La ambición, los celos y los desentendimientos que conducen a la incomunicación dentro de las familias hacen de las suyas en un terreno que atrae a los dramaturgos de ayer y de hoy para plantear problemas de permanente vigencia. Tres estrenos de estos días se refieren al punto en cuestión.
Mecánica (Circular, sala 2), del cubano Abel González Melo, con dirección de Mariana Wainstein, revela que hasta en la socializada isla del Caribe los lazos de la familia y aun de la amistad no bastan para evitar los engaños y traiciones que la codicia y el afán de sobresalir pueden provocar en el grupo que maneja un gran hotel en una celebrada localidad playera. Tal lo que expresa el quinteto de personajes que González Melo propone con crítica intención y una validez dramática que se resiente por el escaso interés que las cinco siluetas comprometidas en la mecánica del establecimiento despiertan en el espectador. La inclinación a revelar las idas y venidas del citado clan y algún allegado intenta inyectar atractivos a un texto que parece estirarse de manera innecesaria. La puesta de Wainstein, pese a los esfuerzos del elenco que integran Moré, Laura de los Santos, Cecilia Lema, Oliver Luzardo y Aline Rava, y los desplazamientos desplegados entre las distintas secuencias, no consiguen tampoco animar el formato marcadamente estático de una obra que nunca llega a justificar sus propósitos.

★ ★ ★ ★ ★

→ La consigna: Continúa la reseña teatral sobre los conflictos familiares a partir de su última oración. Los registros no cumplen ninguna función aquí.

→ Registros proporcionados:
★ ★ ★ ★ ★

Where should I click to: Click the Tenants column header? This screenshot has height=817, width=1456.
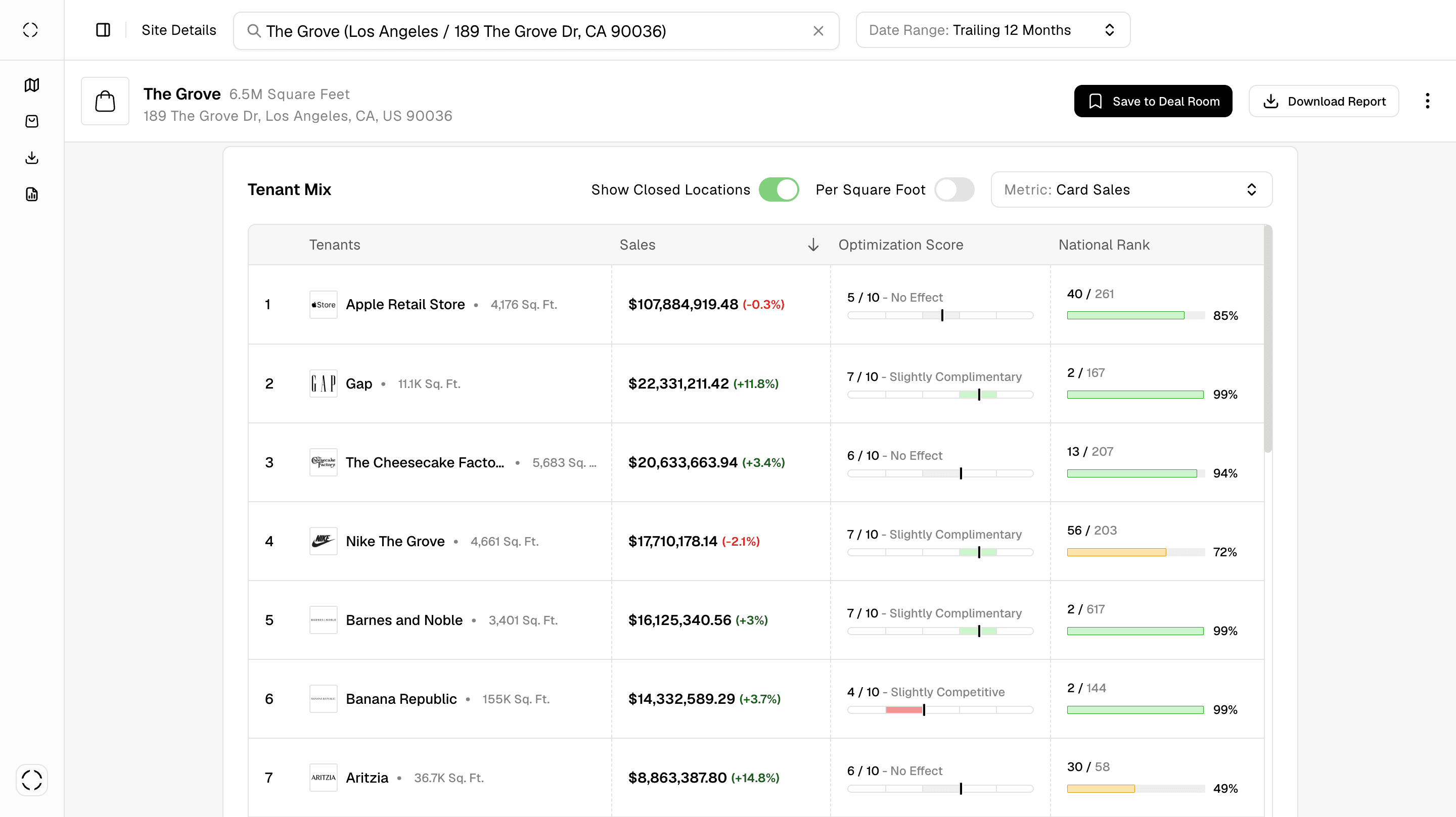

★ ★ ★ ★ ★

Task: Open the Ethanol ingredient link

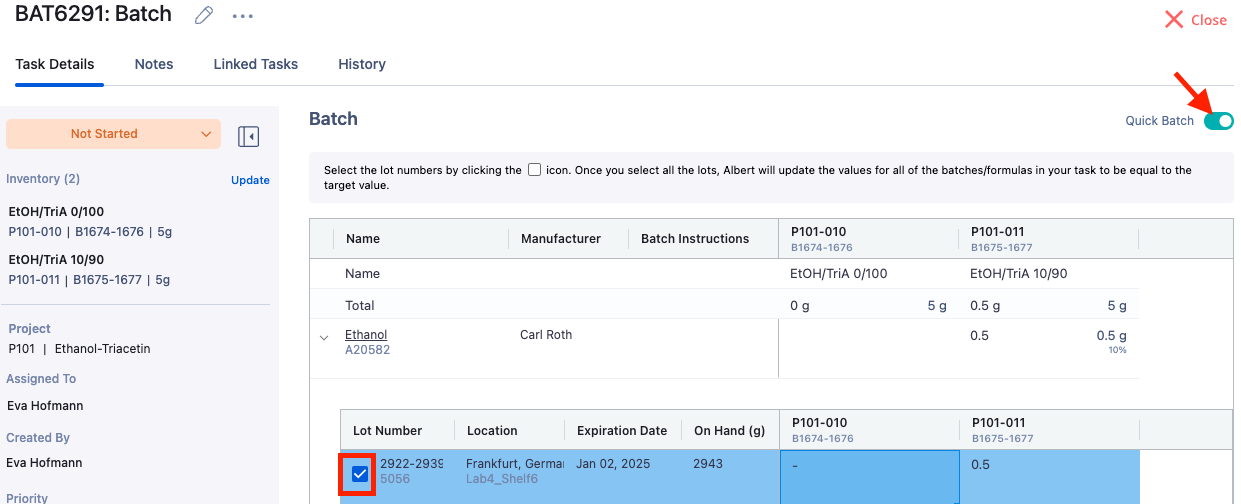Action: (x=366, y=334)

★ ★ ★ ★ ★

→ Respuesta escrita:
Macbeth (Arteatro), de William Shakespeare, vuelve por las suyas, adaptada y dirigida por Mariana Maeso para 13 integrantes del grupo La Mandrágora dispuestos a revivir la famosa historia de hasta dónde pueden llegar quienes persiguen el poder. Con el atractivo visual de los logrados despliegues estéticos ideados por Raúl Fagúndez, el vestuario de Patricia Granero, las luces de Silvina Migliónico y la propia Maeso, también encargada de la ambientación sonora, la puesta atrapa la atención de la platea. Pese a las dificultades que los largos y complejos parlamentos de esta obra plantean a sus actores, el uso del espacio, el movimiento, los contrastes de luces y sombras, el entusiasmo del nutrido elenco y el trabajo de Maeso merecen ser destacados, especialmente en una época nada pródiga en equipos independientes dispuestos a hincarle el diente a los grandes clásicos que el espectador siempre tiene derecho a reclamar.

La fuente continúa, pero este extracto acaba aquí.